Fueron días sin sal,
Me hurtaron de la mano
por un camino de arena caliente.
Mis palabras fueron sumisas,
dichas en silencio
Pues la existencia, reciamente, me cerraba sus puertas
Corrí entre lo blanco y lo negro
Sin tomar agua, sin comer pan,
con manojos de seres humanos
que se arrastraban frente a mis ojos cerrados,
buscando mi cara, ocultando sus pecados.
Y en la última noche de mi peregrinación
sin el agua de mi sangre, una voz, lóbrega, me dijo:
Ven conmigo, a mirar el cielo por debajo de la tierra.
Con sonrisa comedida, de su lengua nacieron palabras mordaces:
Vamos a expiar tus pecados purgando tus pasiones.
Me tomó del brazo para treparme a su montura.

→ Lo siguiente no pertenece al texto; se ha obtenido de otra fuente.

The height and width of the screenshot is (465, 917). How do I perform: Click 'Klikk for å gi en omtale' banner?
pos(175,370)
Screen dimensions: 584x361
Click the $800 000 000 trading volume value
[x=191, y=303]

Todo lo que ves será tuyo, me sentenció
Te embriagarás de la oscuridad del mundo,
tendrás las mejores viandas en tu mesa,
los mejores vinos correrán por tus copas
y las mujeres hermosas te abrirán sus sentidos
para dominar su espíritu como el superior jinete.

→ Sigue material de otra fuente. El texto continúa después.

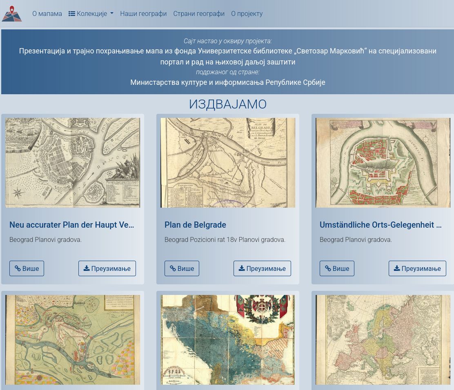Download the Plan de Belgrade map

(x=262, y=268)
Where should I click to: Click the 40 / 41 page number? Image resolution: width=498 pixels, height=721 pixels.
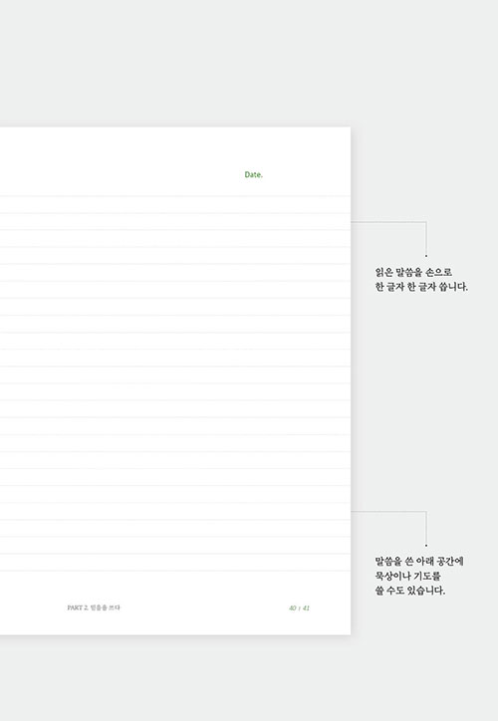[x=299, y=607]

De la oscuridad que transitaba, salió una mujer con mirada severa,
No sólo del pan vive el hombre, le dijo al fruto del leviatán.
No sólo del pecado nace la felicidad, le atajo,
poniendo su certeza frente a la roja mirada del engendro.
Al momento, sacó con su diestra un sable de albor líquido
e interrumpió el camino del poseso.
Con su siniestra me bajó de la montura a medio galope,
Puso mis pies sobre tierra firme.
Levanté mi cabeza y miré a Catalina, mi madre
Y el escalofrío que subía y bajaba por mi espalda
se diluyó como la tranquilidad que viene después de la tormenta.
Sólo alcancé a decirle tres veces gracias:
Una por salvarme, otra por estar conmigo
y la última, por sellar mi camino en medio de las confusiones.